Saudaraku, keseluruhan itu lebih dari jumlah bagian-bagiannya. Dalam psikologi dikenal dengan teori Gestalt.
Misalnya, kita melihat lampu lalu lintas. Kalau dilihat satuan-satuannya ada tiga warna: hijau, kuning, merah. Jika ketiga warna itu berdiri sendiri-sendiri, hasil penjumlahan ketiga warna itu tak mengandung arti tertentu, kecuali sekadar menunjukan perbedaan warna. Namun, jika kita melihatnya secara keseluruhan sebagai suatu sistem rangkaian paduan warna yang menyatu dan koheren, barulah mengandung makna yang utuh. Bahwa setiap warna itu mewakili fungsi penanda tertentu dalam suatu kesatuan integral dengan warna (penanda) lain yang secara keseluruhan membentuk sistem aturan lalu lintas.
Begitu pun cara kita melihat biografi manusia. Kita tidak bisa menilainya hanya dengan menangkap fragmen-fragmen penampakan dalam perjalanan hidupnya. Manusia harus dilihat secara keseluruhan sebagai makhluk dinamis dalam proses mewaktu (berkembang dalam waktu).

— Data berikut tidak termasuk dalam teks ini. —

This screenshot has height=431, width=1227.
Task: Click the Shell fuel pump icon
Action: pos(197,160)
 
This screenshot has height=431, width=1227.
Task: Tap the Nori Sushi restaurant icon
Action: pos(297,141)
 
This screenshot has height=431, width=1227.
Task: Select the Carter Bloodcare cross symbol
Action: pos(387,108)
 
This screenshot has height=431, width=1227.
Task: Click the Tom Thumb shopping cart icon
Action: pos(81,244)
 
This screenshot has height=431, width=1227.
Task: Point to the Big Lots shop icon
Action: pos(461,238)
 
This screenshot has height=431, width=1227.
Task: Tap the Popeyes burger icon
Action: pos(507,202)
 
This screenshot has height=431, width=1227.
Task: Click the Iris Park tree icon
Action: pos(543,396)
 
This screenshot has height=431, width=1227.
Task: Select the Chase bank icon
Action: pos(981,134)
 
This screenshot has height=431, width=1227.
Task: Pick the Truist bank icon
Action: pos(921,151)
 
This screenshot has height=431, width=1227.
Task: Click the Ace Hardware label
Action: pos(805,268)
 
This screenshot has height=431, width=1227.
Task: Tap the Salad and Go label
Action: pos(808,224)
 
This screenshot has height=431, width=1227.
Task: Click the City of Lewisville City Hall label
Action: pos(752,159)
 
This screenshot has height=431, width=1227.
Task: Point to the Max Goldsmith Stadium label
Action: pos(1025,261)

Subjektivitas manusia dalam proses mewaktu dibentuk oleh hasil interaksi antara simbolisme budaya, biografi individual, disposisi biologis, kebiasaan sosial yang melekat, kondisi ekonomi, dan pemikiran deliberatif. Maka dari itu, sosok perwujudan manusia bukanlah fakta eksistensi yang sudah selesai (in actu), melainkan fakta eksistensi dalam proses menjadi (in potentia).

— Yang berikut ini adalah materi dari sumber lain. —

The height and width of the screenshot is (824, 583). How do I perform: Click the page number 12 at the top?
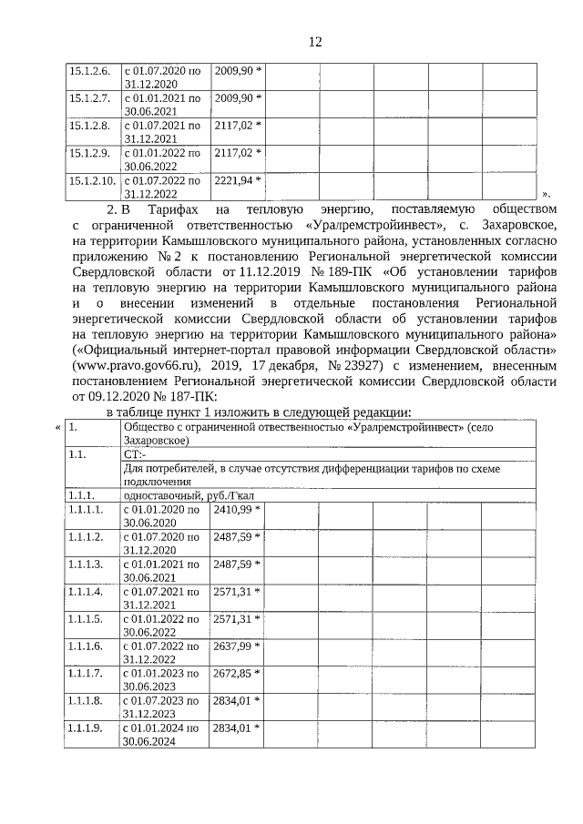315,42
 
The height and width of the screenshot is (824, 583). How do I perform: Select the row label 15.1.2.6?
89,70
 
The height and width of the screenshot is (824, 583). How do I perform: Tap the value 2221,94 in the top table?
232,179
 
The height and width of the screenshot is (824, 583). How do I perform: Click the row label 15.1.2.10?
92,179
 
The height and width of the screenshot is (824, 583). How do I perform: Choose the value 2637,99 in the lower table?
232,646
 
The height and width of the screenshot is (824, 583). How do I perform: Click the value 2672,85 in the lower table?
232,673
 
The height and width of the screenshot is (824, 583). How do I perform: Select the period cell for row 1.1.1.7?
161,679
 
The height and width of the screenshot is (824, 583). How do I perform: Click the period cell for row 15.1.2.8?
161,131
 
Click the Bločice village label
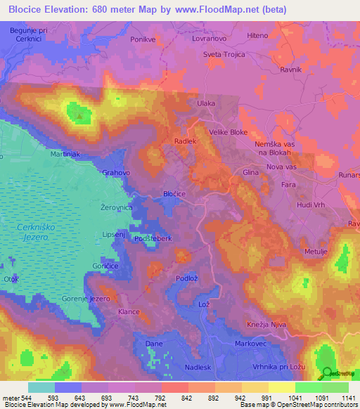(174, 192)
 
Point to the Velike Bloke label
(229, 131)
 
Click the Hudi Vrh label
(311, 204)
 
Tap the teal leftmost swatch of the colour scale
(41, 387)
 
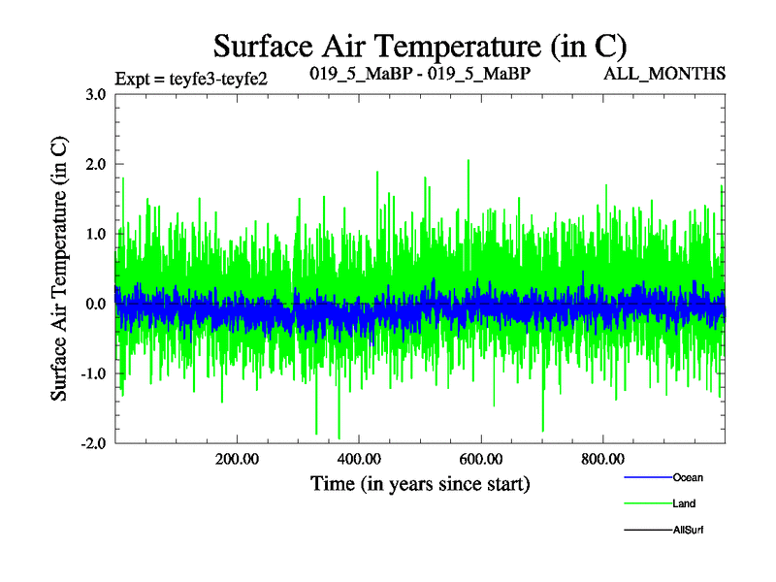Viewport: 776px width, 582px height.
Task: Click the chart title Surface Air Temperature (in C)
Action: [x=420, y=46]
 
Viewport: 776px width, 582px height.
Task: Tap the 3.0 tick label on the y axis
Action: [x=97, y=94]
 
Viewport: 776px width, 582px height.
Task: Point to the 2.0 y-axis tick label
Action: [x=97, y=164]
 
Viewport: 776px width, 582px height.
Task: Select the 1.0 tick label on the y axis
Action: [x=97, y=234]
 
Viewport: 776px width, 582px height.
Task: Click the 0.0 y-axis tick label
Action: [x=97, y=304]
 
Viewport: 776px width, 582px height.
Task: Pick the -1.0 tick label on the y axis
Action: [x=94, y=373]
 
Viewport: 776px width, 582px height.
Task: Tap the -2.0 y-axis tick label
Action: [x=94, y=443]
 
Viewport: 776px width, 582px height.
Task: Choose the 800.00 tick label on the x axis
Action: [x=602, y=460]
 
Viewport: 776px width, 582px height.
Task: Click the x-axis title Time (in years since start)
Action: [x=420, y=483]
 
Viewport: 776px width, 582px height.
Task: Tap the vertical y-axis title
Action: [x=59, y=269]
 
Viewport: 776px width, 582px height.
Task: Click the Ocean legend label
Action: [x=688, y=477]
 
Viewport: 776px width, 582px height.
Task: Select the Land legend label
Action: [x=684, y=503]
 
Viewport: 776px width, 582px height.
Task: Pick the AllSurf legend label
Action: [x=688, y=530]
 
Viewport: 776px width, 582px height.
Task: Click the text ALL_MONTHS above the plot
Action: [x=665, y=74]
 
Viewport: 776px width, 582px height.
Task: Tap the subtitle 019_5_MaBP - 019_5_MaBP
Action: [x=419, y=74]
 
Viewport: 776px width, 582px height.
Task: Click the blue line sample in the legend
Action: [x=647, y=477]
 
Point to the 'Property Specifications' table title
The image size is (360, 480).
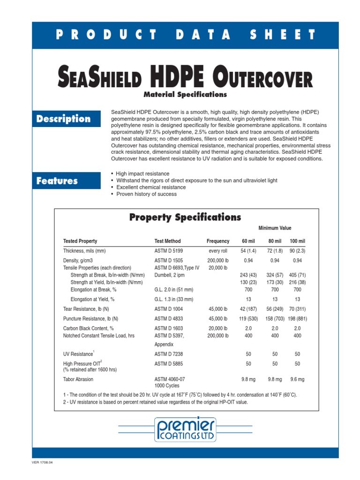185,217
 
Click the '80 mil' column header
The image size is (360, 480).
275,241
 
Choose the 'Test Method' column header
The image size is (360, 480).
167,241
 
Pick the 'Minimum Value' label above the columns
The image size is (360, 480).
275,228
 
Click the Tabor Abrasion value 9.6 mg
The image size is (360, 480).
297,379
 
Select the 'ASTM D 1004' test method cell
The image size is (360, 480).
169,308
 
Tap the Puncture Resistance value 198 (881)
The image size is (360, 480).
297,319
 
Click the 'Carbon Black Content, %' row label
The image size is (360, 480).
89,329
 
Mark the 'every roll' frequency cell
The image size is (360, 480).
218,251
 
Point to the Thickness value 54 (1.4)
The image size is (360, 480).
248,251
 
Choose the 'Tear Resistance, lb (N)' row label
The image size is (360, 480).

Tidak ada identitas tunggal dan tak ada identitas yang fixed. Bahkan seorang pendosa bisa bertaubat; bahkan seorang teroris bisa insyaf; bahkan seorang tokoh agama bisa bejad; bahkan seorang polisi bisa kriminal; bahkan seorang pemimpin bisa khianat. Bahkan lawan politik bisa jadi sekutu. Bahkan teman se-ideologi bisa beda kubu. Setiap pendosa memiliki masa lalu; setiap pensuci memiliki masa depan.
Maka, sebaik-baik biografi manusia adalah mereka yang bisa mengakhiri kisah hidupnya dengan baik dan indah; husnul khatimah.